The task
Print the lines that run from the line with "Task: Expand the" to the line with "Task: Click the completed", keeping both end lines, exactly as they appear in the entries below, and nothing else.

Record extracts section start

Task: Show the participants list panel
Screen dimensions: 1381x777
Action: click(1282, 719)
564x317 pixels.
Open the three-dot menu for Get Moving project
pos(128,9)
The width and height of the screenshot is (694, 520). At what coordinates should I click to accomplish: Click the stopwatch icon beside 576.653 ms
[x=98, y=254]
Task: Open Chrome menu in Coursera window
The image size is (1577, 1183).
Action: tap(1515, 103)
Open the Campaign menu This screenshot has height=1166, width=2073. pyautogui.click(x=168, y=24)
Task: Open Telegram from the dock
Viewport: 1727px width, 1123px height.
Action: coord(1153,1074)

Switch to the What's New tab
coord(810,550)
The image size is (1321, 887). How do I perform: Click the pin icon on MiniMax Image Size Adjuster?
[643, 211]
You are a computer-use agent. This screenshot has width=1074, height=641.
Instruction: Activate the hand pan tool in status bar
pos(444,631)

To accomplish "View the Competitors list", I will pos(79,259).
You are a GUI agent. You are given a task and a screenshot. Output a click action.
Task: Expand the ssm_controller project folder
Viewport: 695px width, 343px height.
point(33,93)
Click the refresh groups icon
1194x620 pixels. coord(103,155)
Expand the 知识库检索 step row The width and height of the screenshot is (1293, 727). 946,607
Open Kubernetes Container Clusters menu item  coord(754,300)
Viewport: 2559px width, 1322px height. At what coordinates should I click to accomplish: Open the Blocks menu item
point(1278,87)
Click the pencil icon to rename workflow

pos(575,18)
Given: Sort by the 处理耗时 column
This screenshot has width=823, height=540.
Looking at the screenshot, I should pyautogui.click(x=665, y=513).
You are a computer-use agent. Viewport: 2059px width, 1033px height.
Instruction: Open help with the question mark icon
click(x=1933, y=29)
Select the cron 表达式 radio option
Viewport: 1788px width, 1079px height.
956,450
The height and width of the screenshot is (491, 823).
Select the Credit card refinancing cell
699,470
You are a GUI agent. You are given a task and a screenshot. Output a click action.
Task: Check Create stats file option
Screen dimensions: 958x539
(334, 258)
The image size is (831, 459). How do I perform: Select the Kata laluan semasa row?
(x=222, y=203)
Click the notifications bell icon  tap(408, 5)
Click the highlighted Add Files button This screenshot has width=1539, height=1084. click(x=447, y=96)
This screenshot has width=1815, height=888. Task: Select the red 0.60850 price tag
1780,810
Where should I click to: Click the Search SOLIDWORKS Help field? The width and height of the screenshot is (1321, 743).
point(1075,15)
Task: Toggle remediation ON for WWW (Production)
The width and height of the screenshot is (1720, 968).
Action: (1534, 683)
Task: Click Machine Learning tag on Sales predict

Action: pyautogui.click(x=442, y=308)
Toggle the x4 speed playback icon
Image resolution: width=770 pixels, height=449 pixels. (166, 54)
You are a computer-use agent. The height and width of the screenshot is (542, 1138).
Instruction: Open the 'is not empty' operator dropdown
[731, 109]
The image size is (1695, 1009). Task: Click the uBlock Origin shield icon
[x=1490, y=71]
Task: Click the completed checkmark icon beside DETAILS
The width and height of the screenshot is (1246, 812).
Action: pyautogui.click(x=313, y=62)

Record extracts section end

Completed exercise
Task: Expand the ssm_controller project folder
Viewport: 695px width, 343px height.
point(33,93)
Click the refresh groups icon
1194x620 pixels. coord(103,155)
Expand the 知识库检索 step row The width and height of the screenshot is (1293, 727). 946,607
Open Kubernetes Container Clusters menu item  coord(754,300)
Viewport: 2559px width, 1322px height. At what coordinates should I click to accomplish: Open the Blocks menu item
point(1278,87)
Click the pencil icon to rename workflow

pos(575,18)
Given: Sort by the 处理耗时 column
This screenshot has width=823, height=540.
Looking at the screenshot, I should pyautogui.click(x=665, y=513).
You are a computer-use agent. Viewport: 2059px width, 1033px height.
Instruction: Open help with the question mark icon
click(x=1933, y=29)
Select the cron 表达式 radio option
Viewport: 1788px width, 1079px height.
956,450
The height and width of the screenshot is (491, 823).
Select the Credit card refinancing cell
699,470
You are a GUI agent. You are given a task and a screenshot. Output a click action.
Task: Check Create stats file option
Screen dimensions: 958x539
(334, 258)
The image size is (831, 459). How do I perform: Select the Kata laluan semasa row?
(x=222, y=203)
Click the notifications bell icon  tap(408, 5)
Click the highlighted Add Files button This screenshot has width=1539, height=1084. click(x=447, y=96)
This screenshot has width=1815, height=888. Task: Select the red 0.60850 price tag
1780,810
Where should I click to: Click the Search SOLIDWORKS Help field? The width and height of the screenshot is (1321, 743).
point(1075,15)
Task: Toggle remediation ON for WWW (Production)
The width and height of the screenshot is (1720, 968).
Action: (1534, 683)
Task: Click Machine Learning tag on Sales predict

Action: pyautogui.click(x=442, y=308)
Toggle the x4 speed playback icon
Image resolution: width=770 pixels, height=449 pixels. (166, 54)
You are a computer-use agent. The height and width of the screenshot is (542, 1138).
Instruction: Open the 'is not empty' operator dropdown
[731, 109]
The image size is (1695, 1009). Task: Click the uBlock Origin shield icon
[x=1490, y=71]
Task: Click the completed checkmark icon beside DETAILS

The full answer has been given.